A trip to Greece and back will likely be a four-figure expense. A trip to ancient Greece will also require a time machine. And unless you hold pagan religious beliefs, even a time machine won’t provide you the experience of mythological Greek characters aided by the gods.

Transportation to the San Diego Museum of Art in Balboa Park along with admission to the “Heroes: Mortals and Myths in Ancient Greece” exhibit is a two-figure expense. It does not require a time machine and about the only adjustment you’ll have to make from your own religious beliefs is using “Before Common Era” rather than “Before Christ” and “Common Era” rather than “Anno Domini” - which is just as well even if you are a Christian, since temporarily taking on a pre-Christian Greek mindset will augment enjoyment of relics representing the Trojan War and Herakles’ twelve labors.

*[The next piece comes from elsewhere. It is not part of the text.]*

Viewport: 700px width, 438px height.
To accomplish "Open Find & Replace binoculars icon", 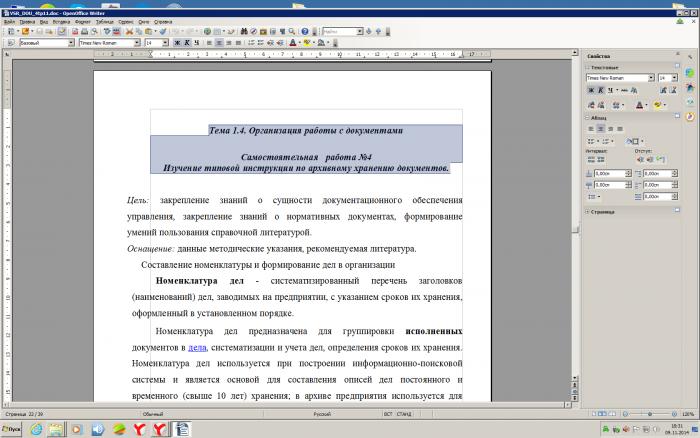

That’s another adjustment you might have to make. Hercules is the Roman version of the Greek hero Herakles. The other three heroes featured are Achilles, Helen, and Odysseus.

Each hero has his or her unique attributes among the four. Helen is the only woman as well as the only one who married royalty (her husband, Menalaus, was the brother of King Agamemnon). Herakles was the only one of the four not involved in the Trojan War. Achilles was the only one killed in battle and the only one who never married. Odysseus was the only one without divine ancestry and the only one for whom no childhood accounts exist.

The terracotta pottery, jewelry, bronze and marble statues, and reliefs date from the eighth century B.C.E. to the third century C.E. (Approximately 20 pieces from the Baltimore-based exhibit were too fragile to travel and were not included in the loan to the San Diego Museum of Art.) The exhibit consists of three sections: Heroes in Myths focuses on the lives of the four featured heroes, Heroes in Cult addresses the worship of the heroes after their deaths, and Heroes as Role Models notes how subsequent Greek culture adopted athletics, weddings, warfare, and other ways of life based on their heroes.

The various relief sculptings include document relief (public record), banquet relief, votive (offering) relief, and grave stele (marker) relief examples. The bronze includes an armor Corinthian helmet from between 700 and 500 B.C.E. and a protective leg plate.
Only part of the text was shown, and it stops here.